Given data ::
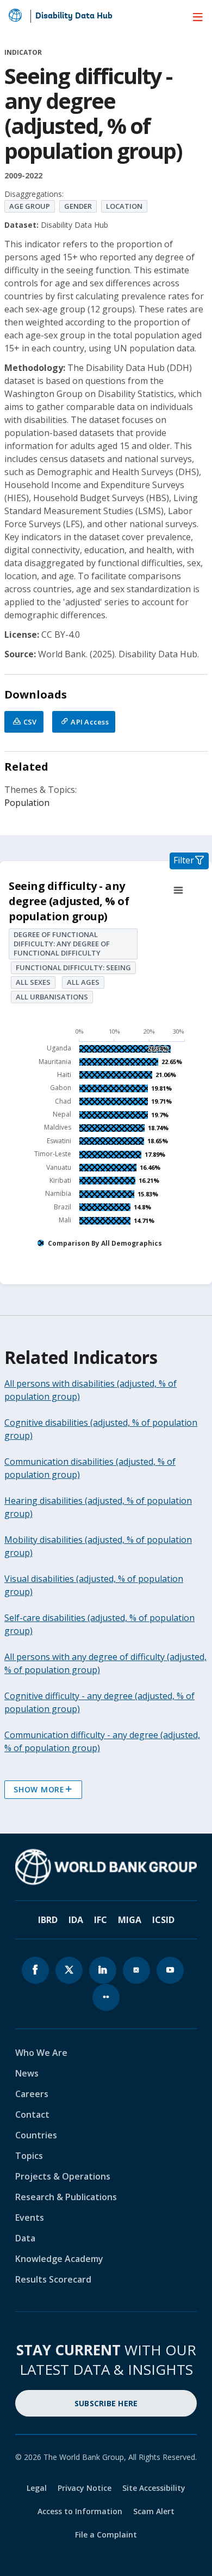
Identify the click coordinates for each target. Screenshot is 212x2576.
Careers (31, 2094)
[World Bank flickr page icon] (106, 1997)
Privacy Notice (84, 2488)
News (27, 2073)
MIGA (129, 1920)
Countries (36, 2135)
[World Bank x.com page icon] (69, 1970)
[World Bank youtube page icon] (170, 1970)
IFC (100, 1920)
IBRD (48, 1920)
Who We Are (41, 2053)
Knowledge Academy (59, 2259)
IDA (75, 1920)
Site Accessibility (153, 2488)
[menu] (198, 16)
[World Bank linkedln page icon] (102, 1970)
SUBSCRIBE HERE (106, 2403)
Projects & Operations (62, 2176)
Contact (32, 2114)
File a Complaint (106, 2534)
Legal (37, 2488)
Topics (29, 2156)
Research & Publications (66, 2197)
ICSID (163, 1920)
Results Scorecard (53, 2279)
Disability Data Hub (74, 16)
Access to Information (80, 2511)
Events (29, 2217)
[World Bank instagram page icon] (136, 1970)
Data (25, 2238)
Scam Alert (153, 2511)
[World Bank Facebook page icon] (35, 1970)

Aim of the exercise :: Transcribe exactly, please, the lines from the one with "File a Complaint (106, 2534)" to the last line of the entries above, ends included.

Exercise solution ::
File a Complaint (106, 2534)
Legal (37, 2488)
Topics (29, 2156)
Research & Publications (66, 2197)
ICSID (163, 1920)
Results Scorecard (53, 2279)
Disability Data Hub (74, 16)
Access to Information (80, 2511)
Events (29, 2217)
[World Bank instagram page icon] (136, 1970)
Data (25, 2238)
Scam Alert (153, 2511)
[World Bank Facebook page icon] (35, 1970)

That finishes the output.